The concept of "affiliated companies" was borrowed by the Russian legislator from foreign law (mainly the Anglo-Saxon system) and first appeared in documents issued in 1992. At the same time, the concept was used in a slightly different meaning than it is used abroad. According to the Federal Law 948-1, which regulates the issues of limiting monopolistic activity, affiliated persons are organizations or individuals who are capable, by their actions or will, to influence the activities of third-party commercial enterprises or individual entrepreneurs.

Thus, both dominant and dependent persons fall under the definition. Foreign interpretation of the term affiliated persons looks like: persons dependent on the will and actions of others. The Institute of Affiliated Persons met in legislative documents regulating investment activity during the period of active privatization of the nineties of the last century. Subsequently, these documents became invalid, however, the use of the term affiliated companies was widely developed in the legislation on joint-stock companies, as well as on companies with limited and additional liability.

These documents regulate a special procedure for the implementation of certain actions in order to avoid violating the interests of the owners of capital of such companies. Thus, there are restrictions on the performance of certain transactions involving affiliated parties, alienation or acquisition of shares in the authorized capital, attention is paid to the procedure for disclosing information about the composition of affiliated persons. What are the characteristics of affiliated companies and individuals?
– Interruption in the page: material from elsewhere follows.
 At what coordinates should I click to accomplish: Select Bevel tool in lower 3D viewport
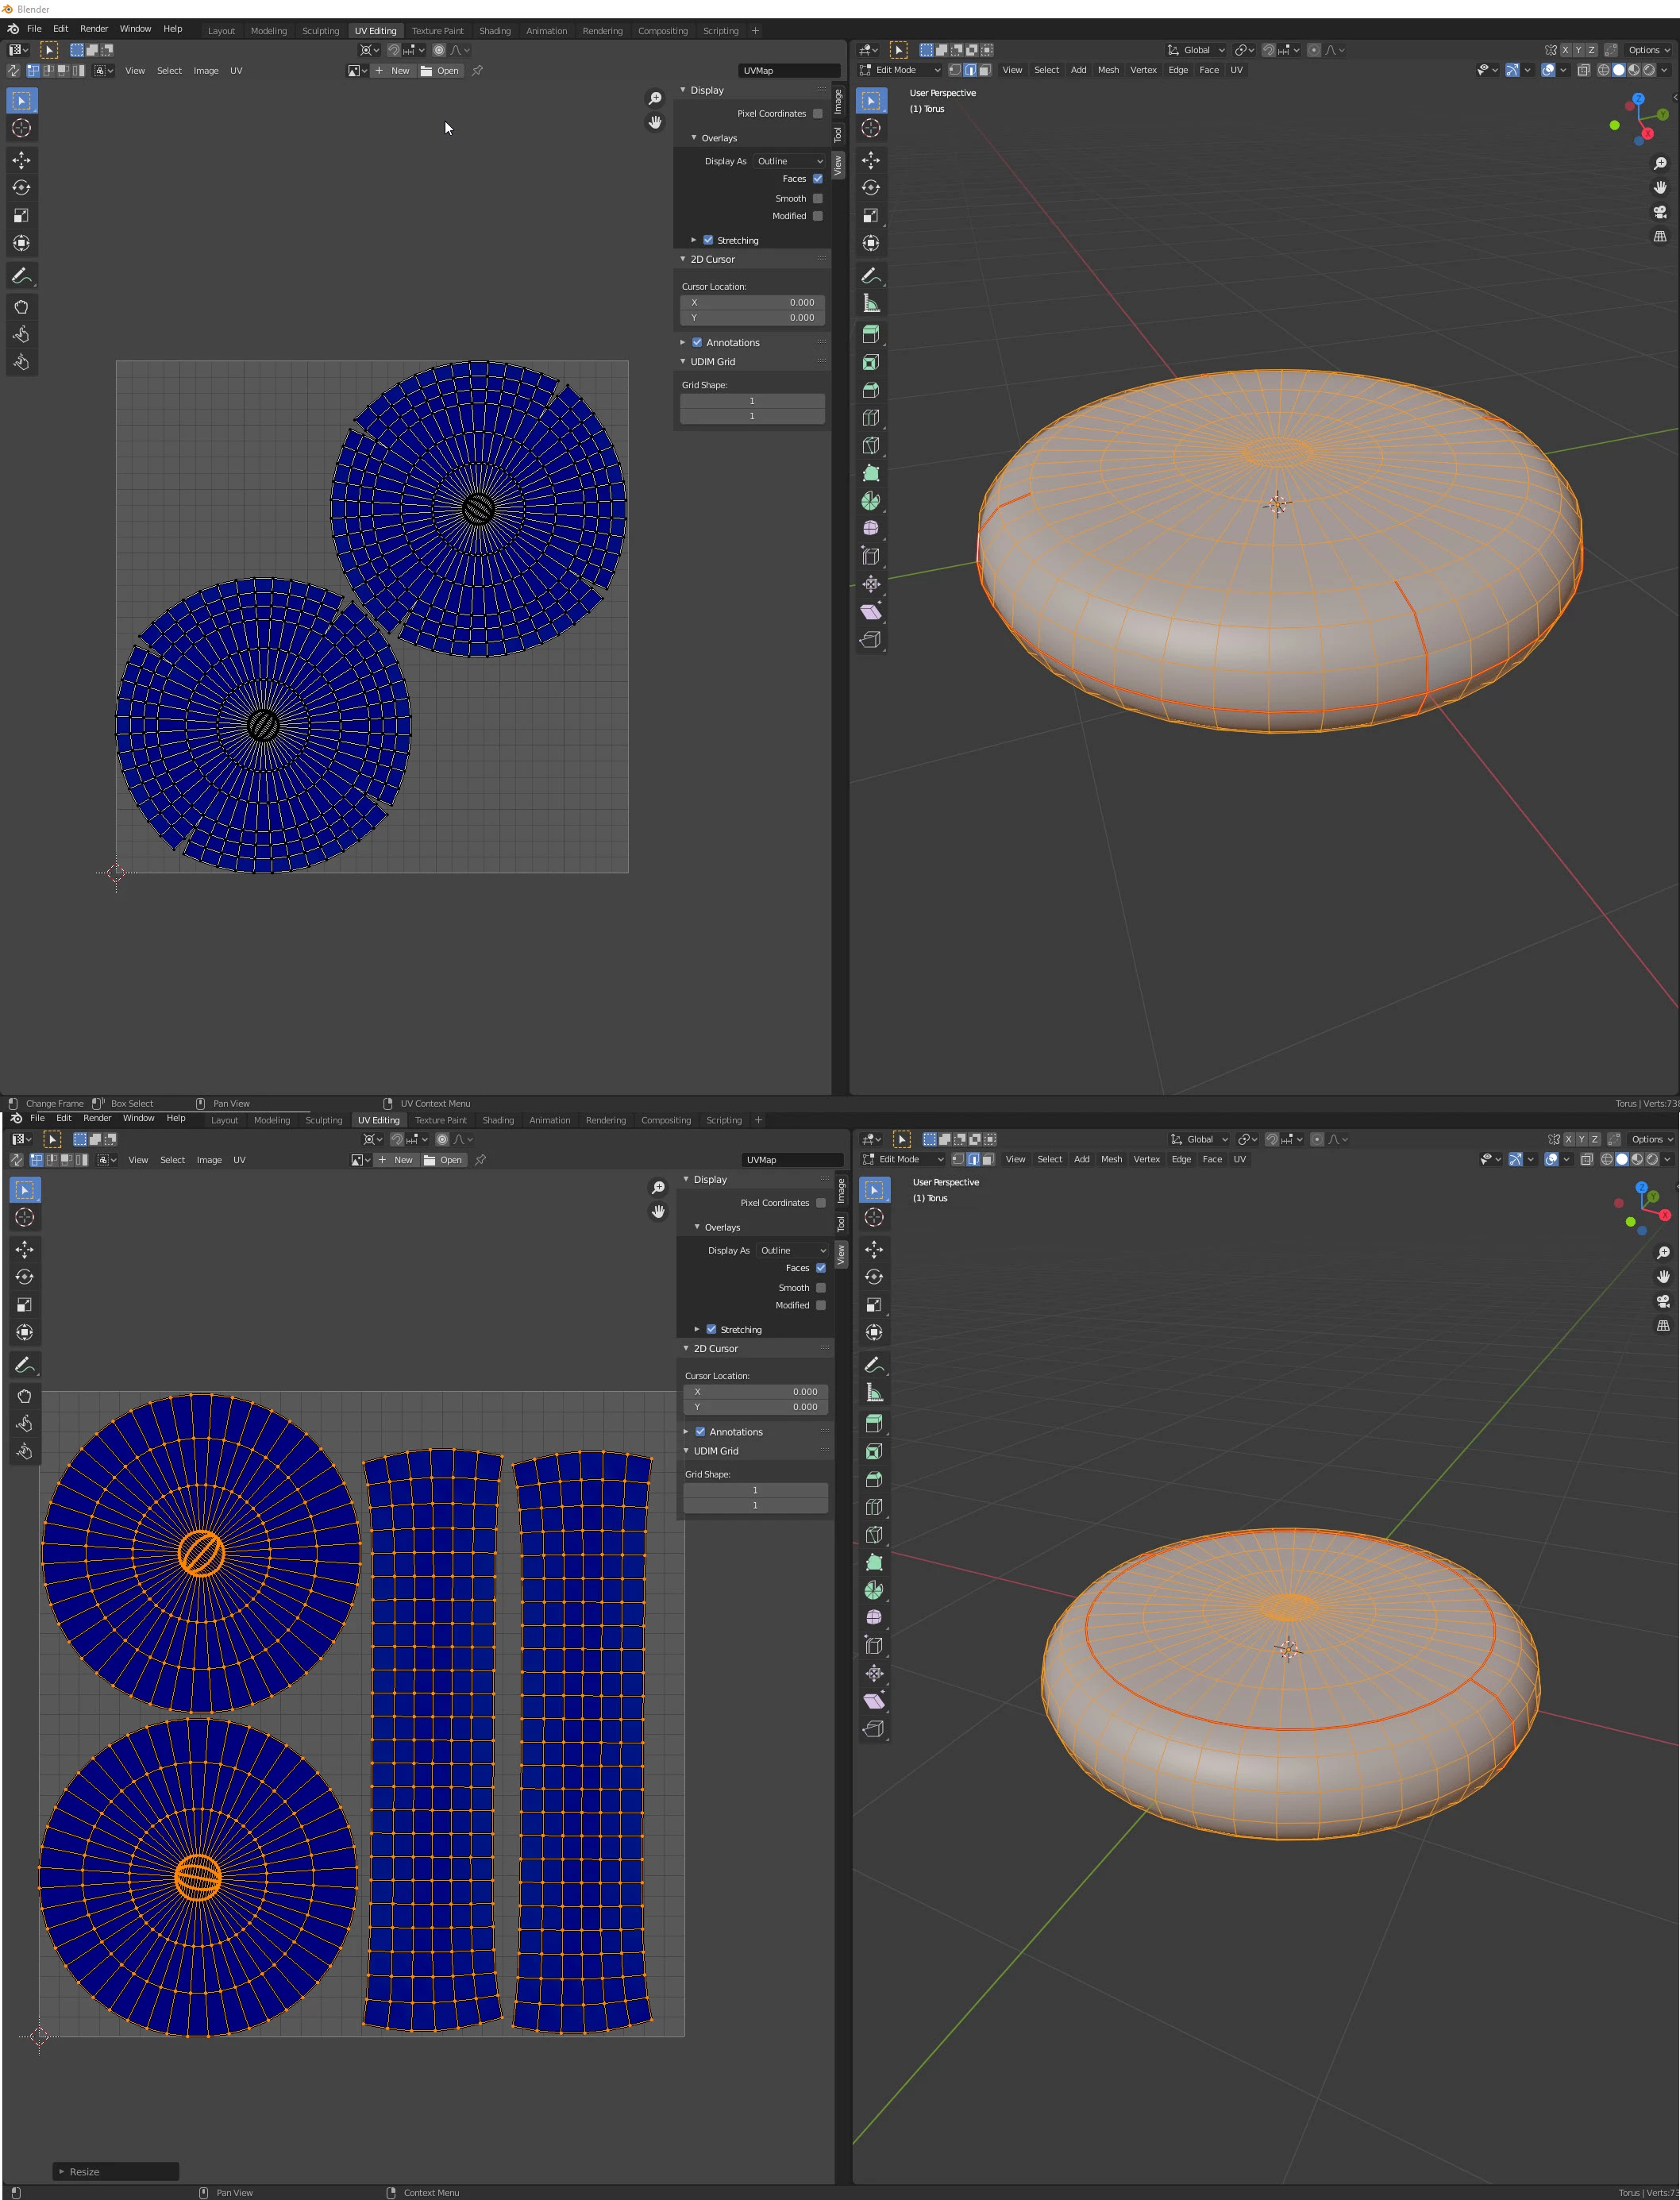[874, 1479]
These include members of the supreme management body of the company (the Board of Directors, another collegial body), as well as the director of the company (its sole executive body); Affiliated companies are members of the same group; With a combination of the first two signs - in the case of a company entering a certain group of enterprises, members of the management bodies and directors of the remaining companies of the group will be affiliated with this person; Legal entities or individuals possessing the authority to dispose of twenty or more percent of a stake in the authorized capital of this entity, or by the same number of voting shares, are also affiliated. On the contrary - the legal entity in which the given company has a 20% stake in the authorized capital or voting shares in the same amount will be also affiliated. Special attention should be paid to such an informal element as the ability to exert influence other than administrative-corporate methods - this is the case when some affiliated companies or individuals, hiding their own participation in the structure of some person, actually perform in it volitional functions - speech About "roofing" and other pressure from the outside. Legislators in 2000 attempted to publish a separate document on affiliated persons (at the level of federal law), however, the draft was never adopted in the second reading in the State Duma.

Today the concept of an affiliated company is successfully applied when conducting state and other purchases on the basis of competitive procedures of a public nature, when the procurement documentation contains the requirements that it is inadmissible to submit bids for participation in the purchase by affiliated persons. This avoids the collusion of the participants and promotes transparency and fair competition.